Le 25 avril 2015, nous vous avons proposé un nouveau poste de Responsable de développement des ventes au sein de la BU GSS, que vous avez accepté.

Votre prise de poste a eu lieu le 4 février 2016.

À cette occasion, il vous a été rappelé les principales missions attachées aux fonctions de Responsable de développement des ventes à savoir :

- participer à la définition de la politique commerciale et à sa mise en 'uvre :

- analyser le marché

- construire les argumentaires de vente et de positionnement produits

- construire et mettre en 'uvre l'animation commerciale

- prospecter et ouvrir de nouveaux comptes GSS y compris CHR :

- identifier les potentiels sur l'ensemble du territoire

- élaborer les plans d'actions à l'attention de ces prospects

- identifier les principaux acteurs/contacts et obtenir les premiers rendez-vous

- assurer de façon hebdomadaire un reporting fiable et efficace

- mettre en 'uvre toutes les actions favorisant le développement du chiffre d'affaires

- prendre en charge le développement de l'activité commerciale aux DOM TOM.

En outre, afin de faciliter votre prise de poste, vous avez suivi un parcours dit «d'intégration», lequel vous a permis de rencontrer les principaux interlocuteurs de la société.

L'objectif de cette prise de contact était de vous permettre d'actualiser vos connaissances ainsi que de vous donner toutes les informations utiles et tous les moyens nécessaires à la réalisation de votre mission, tant au sujet des produits du marché et des clients que sur les procédures (informatiques, comptabilité, contraintes liées aux préparations et expéditions, procédure de prise de commandes) et les politiques de l'entreprise.

Le 12 avril 2016, soit deux mois après le début de votre prise de poste votre responsable hiérarchique, Monsieur [F] et Monsieur [W] vous ont rencontré afin de faire un premier bilan sur votre activité.

En effet l'analyse préalable de celle-ci faite sur les mois de février et mars 2016 au regard des comptes rendus de visites et des plannings d'activité que vous transmettiez à votre responsable, a mis en évidence certains manquements impactant le chiffre d'affaires.

C'est la raison pour laquelle nous avons souhaité vous rencontrer rapidement afin de vous aider à redresser la situation et à remplir correctement vos missions.

À l'occasion de cet entretien, nous vous avons ainsi alerté sur les manquements que nous avions relevés, relatifs à des taches qui font pourtant partie inhérente de vos fonctions de Responsable de développement des ventes.

À ce titre et conformément à vos fonctions, nous vous avons :

- demandé d'effectuer un travail d'analyse, de recommandations, de préparation de vos visites par la création d'argumentaires de ventes, d'identification des interlocuteurs majeurs et des acteurs sur le marché ;

- fait remarquer que vos comptes rendus étaient de simples constats, ne proposant aucun pan d'actions.

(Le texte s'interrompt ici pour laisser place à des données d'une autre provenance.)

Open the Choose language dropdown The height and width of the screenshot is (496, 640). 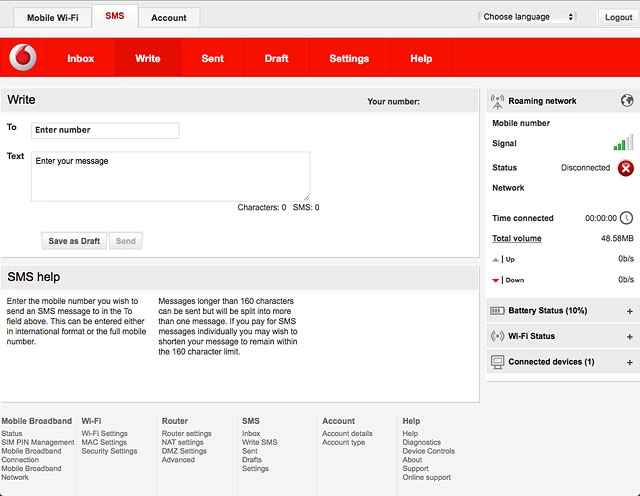(528, 17)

Nous vous avons alors demandé de les étayer davantage afin qu'ils deviennent de vrais outils d'analyse marché et une base de réflexion solide sur les améliorations à apporter

- alerté sur le faible chiffre d'affaires réalisé depuis votre prise de poste opérationnelle, soit depuis début février 2016 jusqu'à fin mars 2016, d'environ 5.000 €

- rappelé que le poste de Responsable de développement des ventes est un poste d'itinérant et, qu'en conséquence, vous ne deviez pas passer des semaines complètes à travailler au siège de la société.

Nous vous avons également alerté sur le fait que nous ne pourrions pas nous contenter de ces résultats da la part d'un Responsable de développement des ventes qui justifie, par ailleurs, d'une grande expérience de commercial terrain.

Cependant, soucieux de vous aider à obtenir des rendez-vous et à enregistrer des commandes auprès des premiers prospects, nous vous avons :

- consenti des taux de remises supplémentaires de -30 à -40 sur une liste de produits du catalogue ARTMADIS :

- donné accès au tarif de la marque TIFANY.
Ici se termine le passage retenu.